* _BRIEF A_:
List the kinds of financial institutions that, according to Edwards in the credit union article below, more persons now consider less safe than credit unions.

==== EXCERPT PROVIDED ====

Published:Friday | May 13, 2011 | 12:00 AM

As the new and tighter regulatory regime unfolds, the head of the Caribbean Confederation of Credit Unions, Melvin Edwards, is advising Jamaican community lenders to consider tweaking products and seek out mergers to strengthen their operations and stay competitive.

Edwards said Saturday that there were indicative signs of growing inflows; of deposits "as more persons consider credit unions safer than banks, building societies and insurance companies", but said that few credit unions in Jamaica will survive in the current environment of falling interest rates and yields, if they do not "switch from the 20-year-old pattern" of operating on high net interest margins.

"In the face of similar challenges, competitive credit union thinkers in other jurisdictions have reworked their business models and adopted new survival mechanisms without departing from the fundamentals of cooperativism," he said, while addressing the 50th anniversary banquet of the C&WJ Co-operative Credit Union in Kingston.

"Creative strategies include redefining and repackaging fee-based services and products, pursuit of mergers, amalgamations, shared branches and other joint ventures, to achieve economies of scale and scope; lower unit costs while protecting jobs; improving efficiency ratios in operations by eliminating waste; cutting loss-makers and increasing worker productivity."

He urged more investment in technology and strengthening sales teams to grow revenues and defend market share.

"Refusal to act and slowness to respond in the face of narrowing business choices are recipes for losses and failure at a time when development planners are appreciating more and more the untapped potential that co-operative credit unions offer in liberating low-income families from misery, hopelessness and economic deprivation," Edwards said.

==== MATERIAL FOR THIS TASK ====

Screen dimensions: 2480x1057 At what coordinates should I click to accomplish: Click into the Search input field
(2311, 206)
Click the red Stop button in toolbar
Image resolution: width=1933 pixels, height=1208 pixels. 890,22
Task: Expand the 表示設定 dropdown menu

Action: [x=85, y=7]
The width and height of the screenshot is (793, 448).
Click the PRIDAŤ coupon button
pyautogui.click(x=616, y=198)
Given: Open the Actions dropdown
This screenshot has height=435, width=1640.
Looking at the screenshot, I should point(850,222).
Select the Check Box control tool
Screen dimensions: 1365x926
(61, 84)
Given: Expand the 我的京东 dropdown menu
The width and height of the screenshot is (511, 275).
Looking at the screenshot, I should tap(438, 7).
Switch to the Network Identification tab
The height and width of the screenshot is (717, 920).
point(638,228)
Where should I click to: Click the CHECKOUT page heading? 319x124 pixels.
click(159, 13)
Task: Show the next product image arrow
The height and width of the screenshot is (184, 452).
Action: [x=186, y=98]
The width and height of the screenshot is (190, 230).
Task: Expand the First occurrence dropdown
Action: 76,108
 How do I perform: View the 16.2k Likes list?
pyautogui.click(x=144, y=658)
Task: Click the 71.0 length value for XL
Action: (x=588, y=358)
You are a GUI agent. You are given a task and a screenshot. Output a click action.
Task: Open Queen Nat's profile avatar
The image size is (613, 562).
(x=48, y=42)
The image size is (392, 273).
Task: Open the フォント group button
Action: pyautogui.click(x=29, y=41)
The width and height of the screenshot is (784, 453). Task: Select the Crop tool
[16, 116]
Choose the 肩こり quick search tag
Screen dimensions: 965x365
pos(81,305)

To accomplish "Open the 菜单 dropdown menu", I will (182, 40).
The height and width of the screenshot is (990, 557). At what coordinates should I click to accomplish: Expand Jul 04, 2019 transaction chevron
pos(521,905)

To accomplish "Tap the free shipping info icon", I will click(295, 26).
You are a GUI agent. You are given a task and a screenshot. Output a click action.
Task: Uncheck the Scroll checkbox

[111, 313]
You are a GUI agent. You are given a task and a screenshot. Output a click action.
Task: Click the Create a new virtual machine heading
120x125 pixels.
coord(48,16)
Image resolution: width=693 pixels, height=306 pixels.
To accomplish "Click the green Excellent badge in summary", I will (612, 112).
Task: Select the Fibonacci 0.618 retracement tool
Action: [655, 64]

====

* _BRIEF B_:
Please lay out the records from the line with "Task: Show the next product image arrow" to the line with "Action: 76,108" as a JSON list of strings, one string per line.

* _FULL RESPONSE A_:
banks, building societies, insurance companies

* _FULL RESPONSE B_:
[
  "Task: Show the next product image arrow",
  "The height and width of the screenshot is (184, 452).",
  "Action: [x=186, y=98]",
  "The width and height of the screenshot is (190, 230).",
  "Task: Expand the First occurrence dropdown",
  "Action: 76,108"
]